ENG 770: Seminar in American Literature I - Dr. Luis Iglesias (TR 2:25-3:40)

* fulfills American Literature I requirement

"Cooper, Melville, & Twain: Writers of the American Frontier(s)"

With the 1890 census, the United States declared the frontier was finally closed, citing that while isolated settlements could still be found, none existed outside the territorial United States.  In response, and fearful that nation would inevitably loose its distinctive dynamism, the historian Frederick Jackson Turner declared that the origin of the distinctive egalitarian, democratic, aggressive, and innovative features of the American character has been the American frontier experience. He may have been right.

Our class, “Cooper, Melville, & Twain: Writers of the American Frontier(s),” will explore the works of the three American authors most responsible for giving imaginative expression to the American frontier(s). In doing so, they each not only projected a national vision of the American Frontier(s) experience but also provided its cultural narrative. Focusing on the work of Cooper, our most uncanonical of canonical writers, we will examine his novels’ foundational portrayal of the early frontiers both west toward the plains and east across the Atlantic.
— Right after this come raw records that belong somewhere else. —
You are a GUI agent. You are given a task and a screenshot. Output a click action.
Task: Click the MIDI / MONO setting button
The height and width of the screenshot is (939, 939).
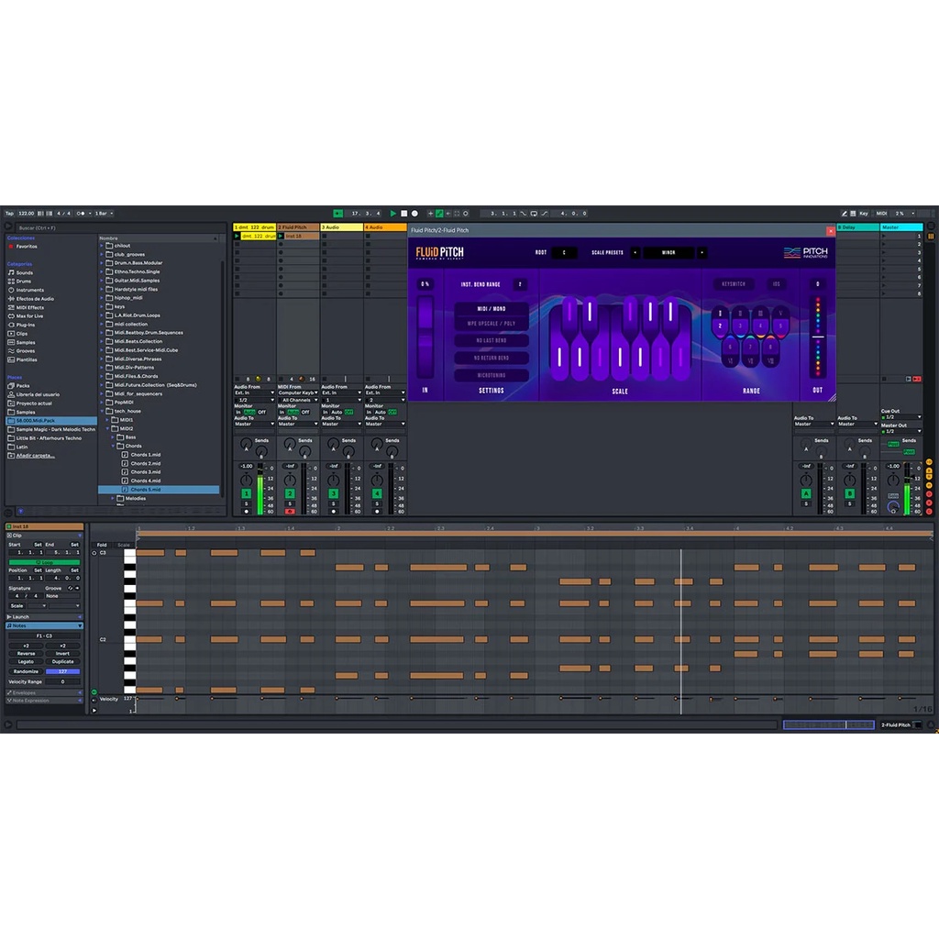coord(492,309)
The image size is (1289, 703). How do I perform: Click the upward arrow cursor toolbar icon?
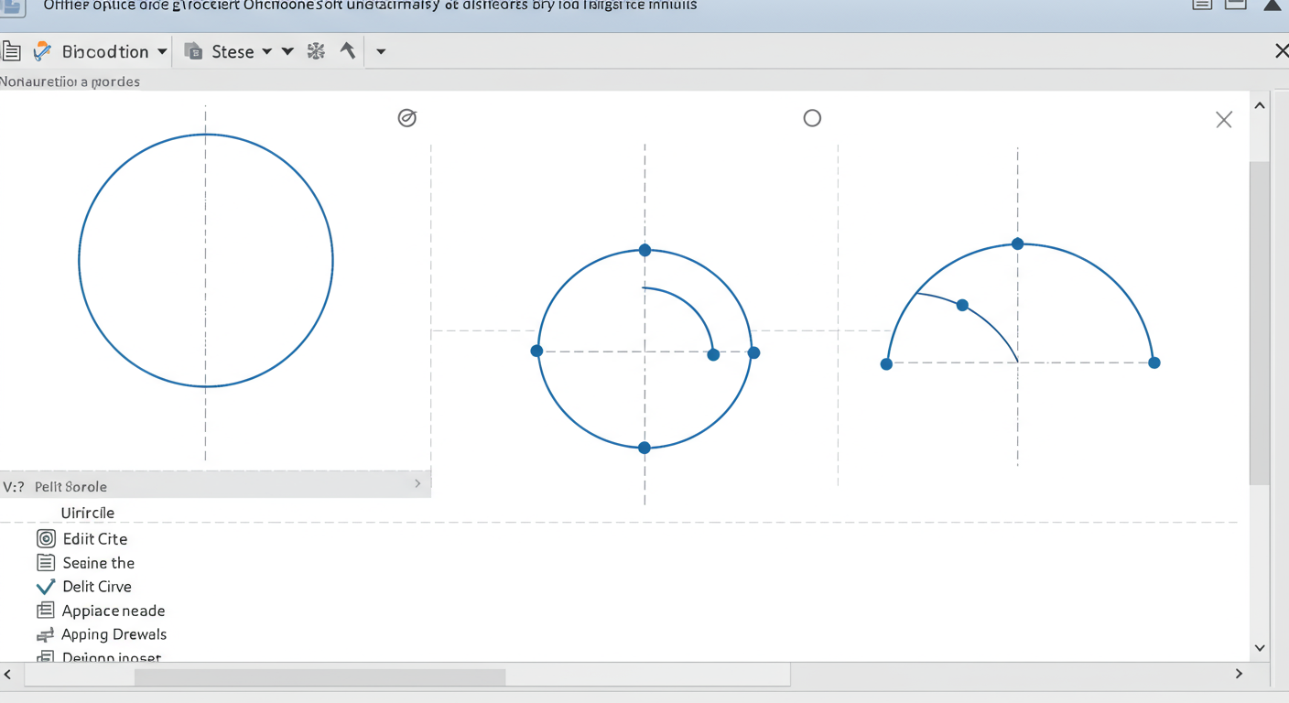click(348, 50)
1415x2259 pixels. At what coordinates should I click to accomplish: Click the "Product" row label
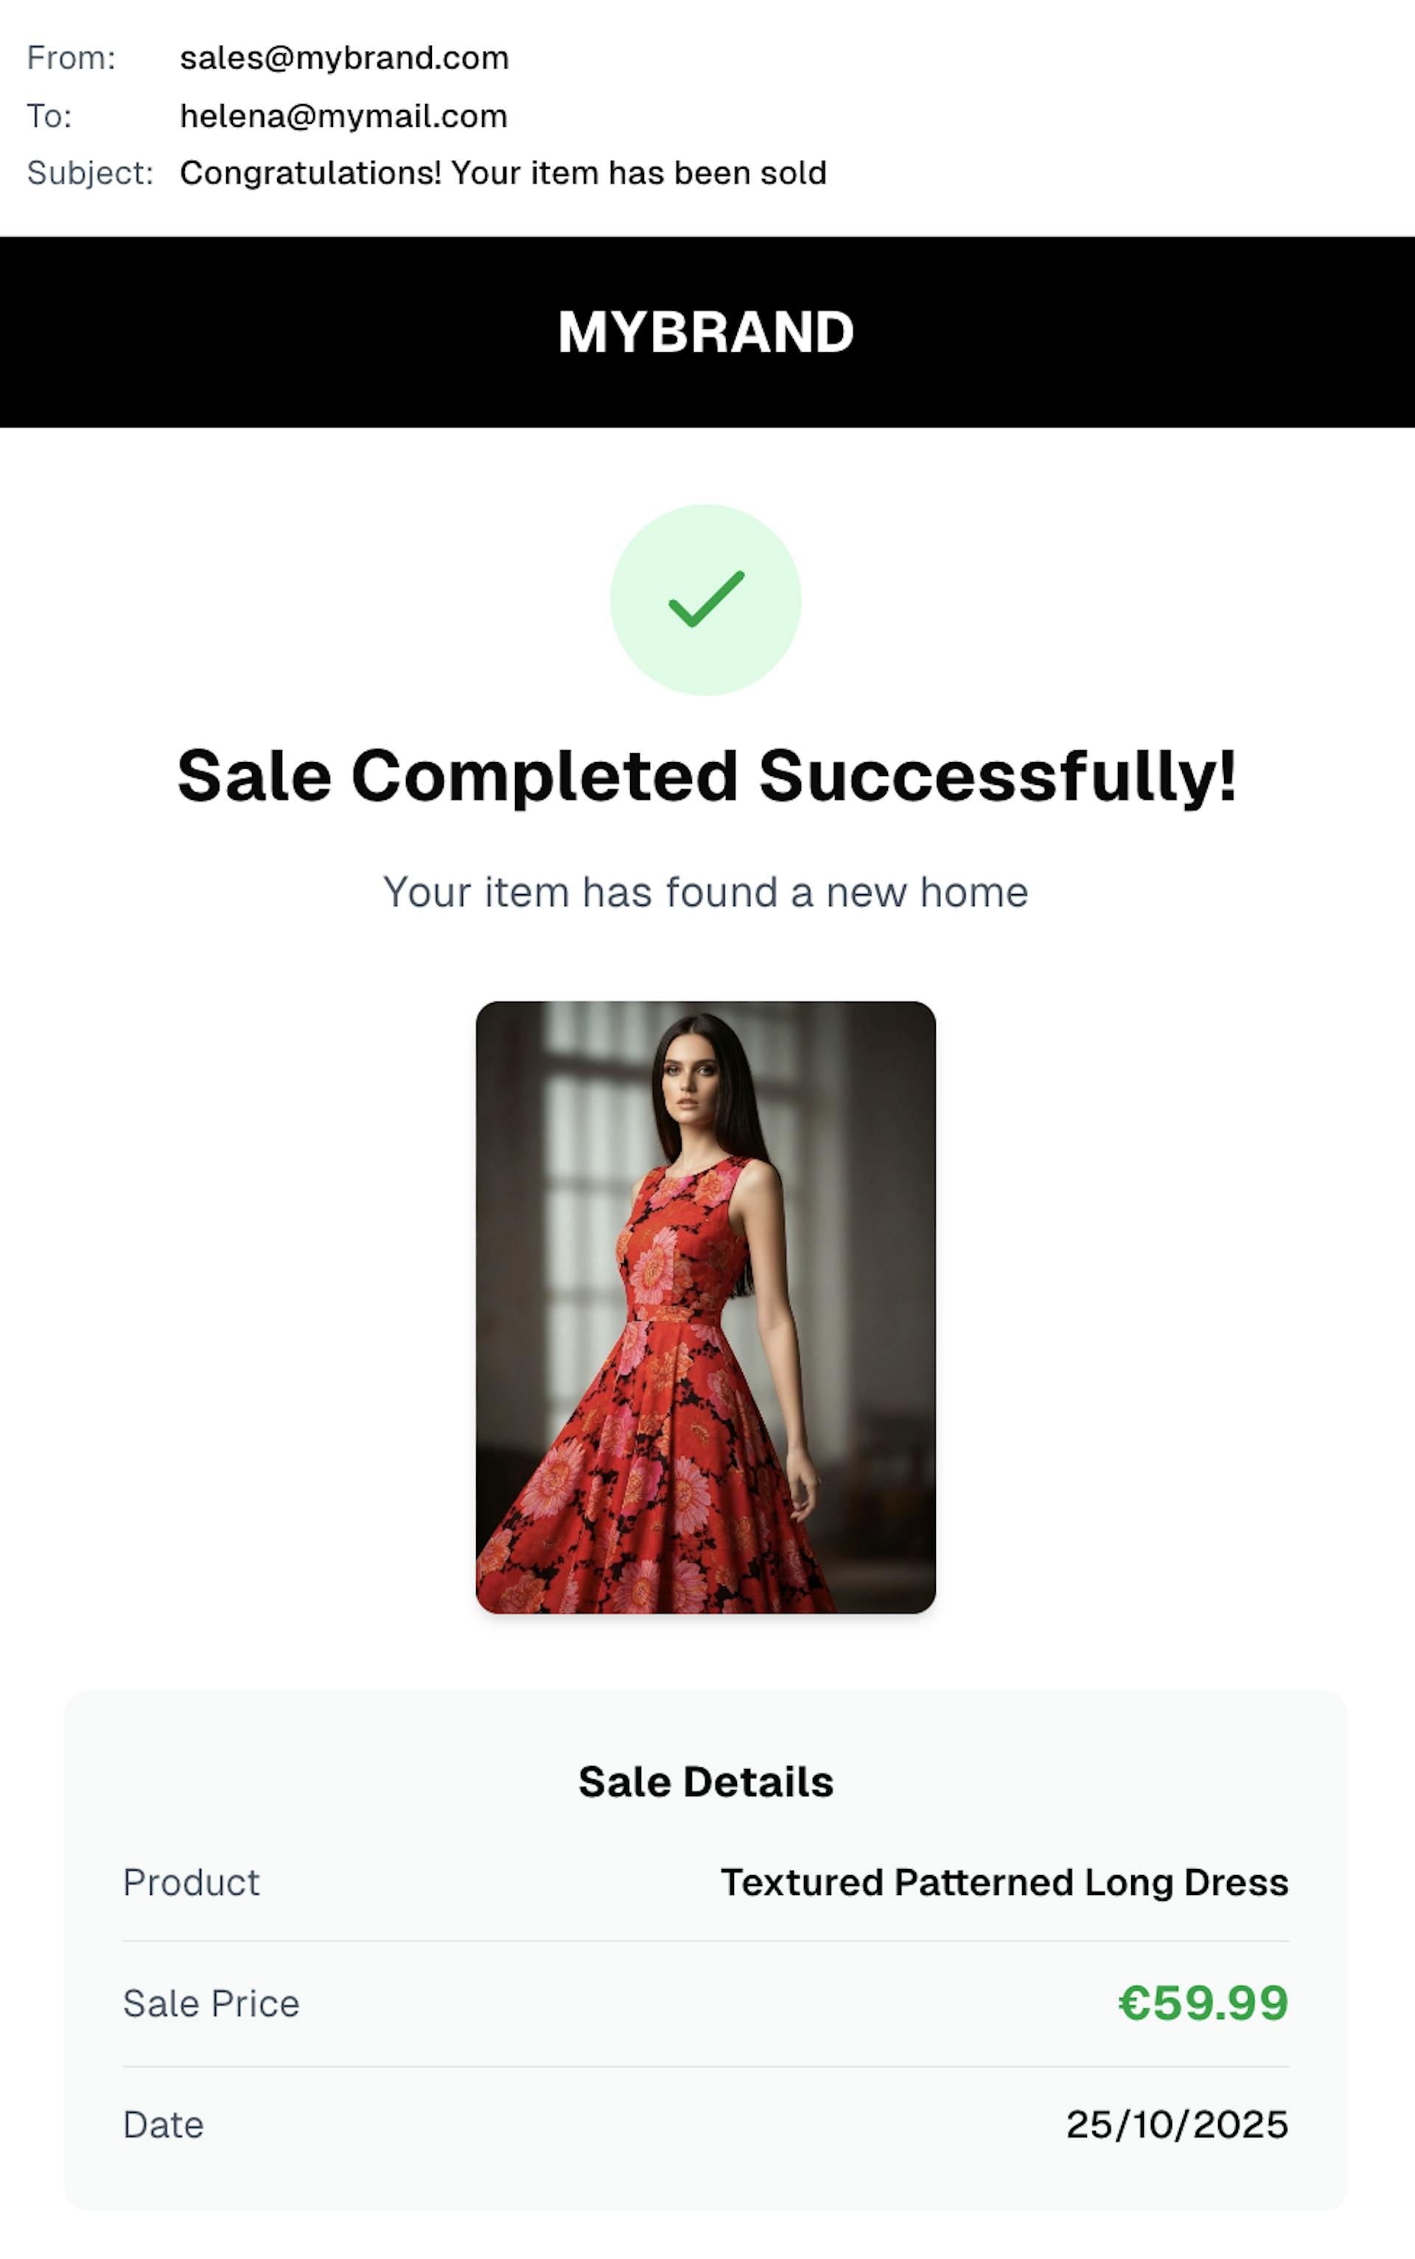[x=191, y=1883]
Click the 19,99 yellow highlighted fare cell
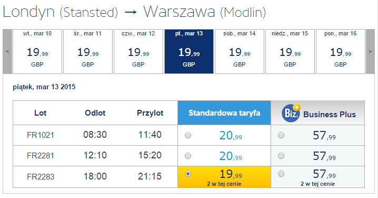The height and width of the screenshot is (198, 378). click(x=224, y=177)
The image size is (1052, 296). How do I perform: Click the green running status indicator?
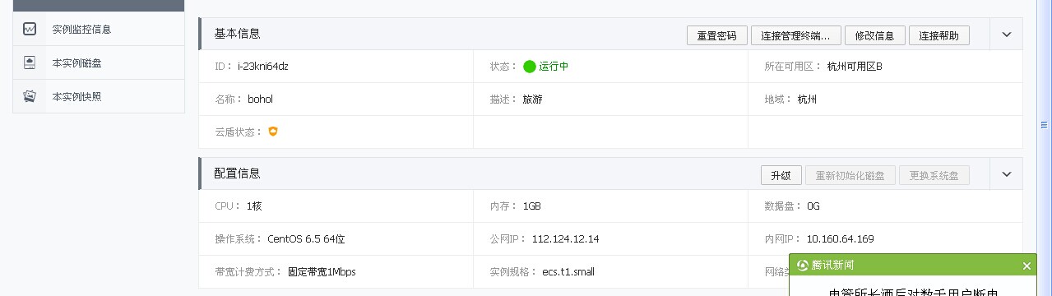pos(530,67)
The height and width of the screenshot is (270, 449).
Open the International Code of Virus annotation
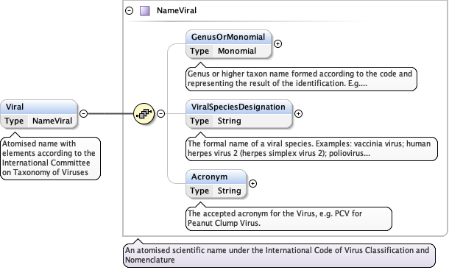coord(279,255)
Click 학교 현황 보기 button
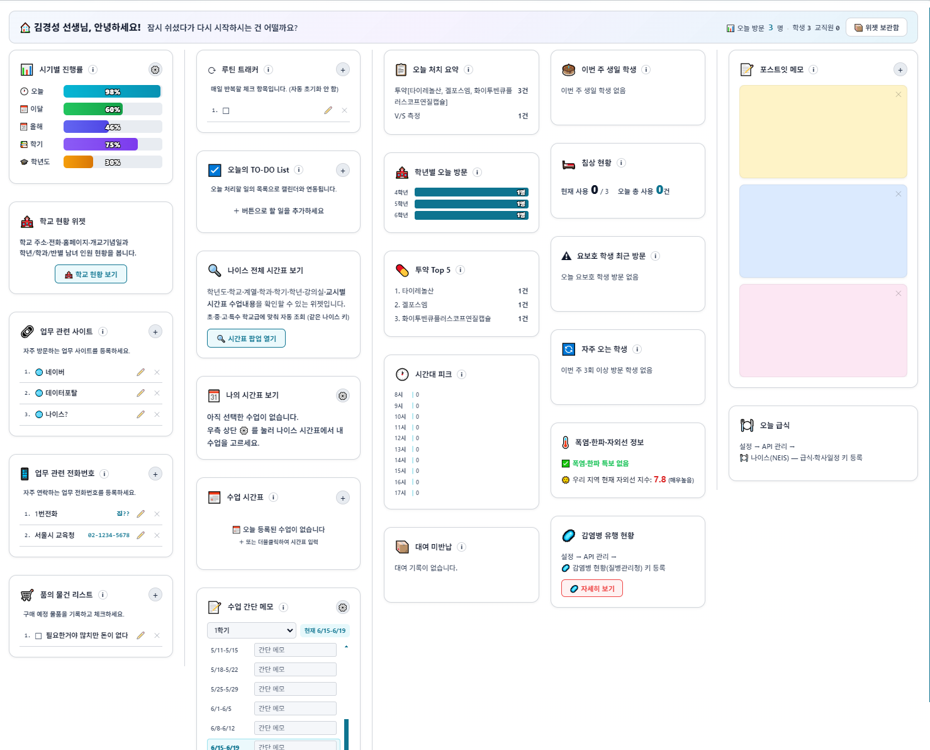This screenshot has width=930, height=750. click(91, 275)
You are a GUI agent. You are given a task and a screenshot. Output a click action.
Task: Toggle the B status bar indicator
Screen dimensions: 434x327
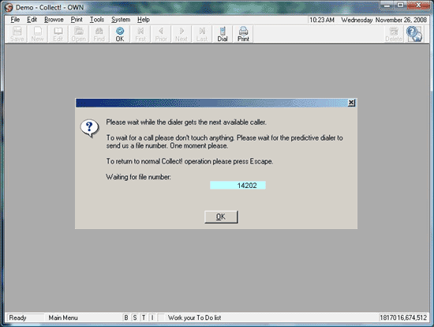(126, 318)
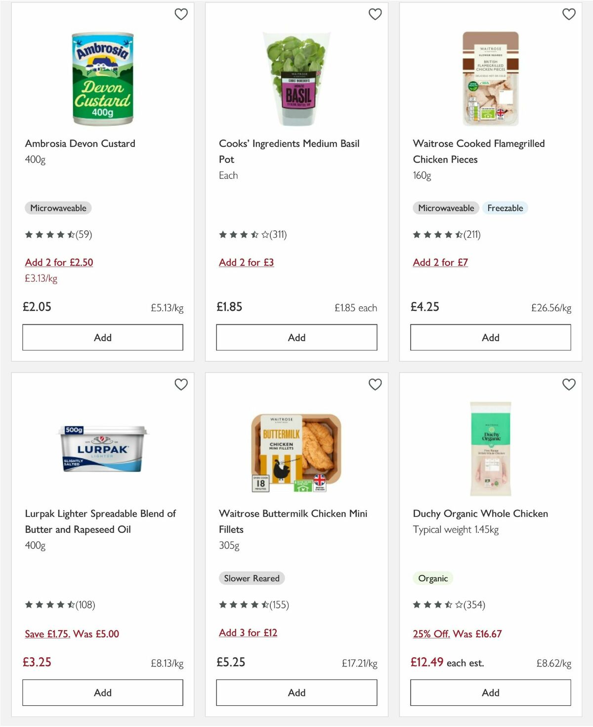This screenshot has width=593, height=727.
Task: Open the 25% Off whole chicken offer
Action: coord(456,634)
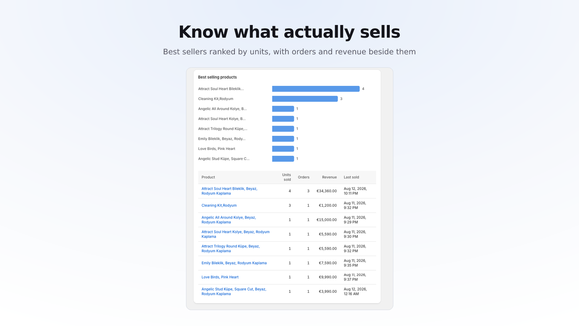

We will uncover the ways Cooper’s novels set the tone and imaginative scale of the nation’s continental movement through his creation of the paradigmatic frontiersman – Natty Bumppo, Leather-Stocking – and the invention of the American sea novel,. Later, and in their own ways, Melville and Twain will follow (not without chagrin) Cooper’s narrative trail and tell the story of the nation’s problematic Manifest Destiny.

Readings to include:

  • James Fenimore Cooper’s Leather-Stocking Tales:

The Pioneers (1823)
The Last of the Mohicans (1826)
The Prairie (1827)
The Pathfinder (1840) [unfortunately excluded in the interest of time]
The Deerslayer (1841)

  • James Fenimore Cooper: The Red Rover (1827)
  • Herman Melville: Moby-Dick (1851)
  • Mark Twain: Roughing It (1872)
  • Mark Twain: The Adventures of Huckleberry Finn (1885)
  • Selected Frontier Theory from The American Adam (RWB Lewis), The Virgin Land (Henry Nash Smith), The Machine in the Garden (Leo Marx), Regeneration through Violence (Richard Slotkin), and The Lay of the Land (Annette Kolodny).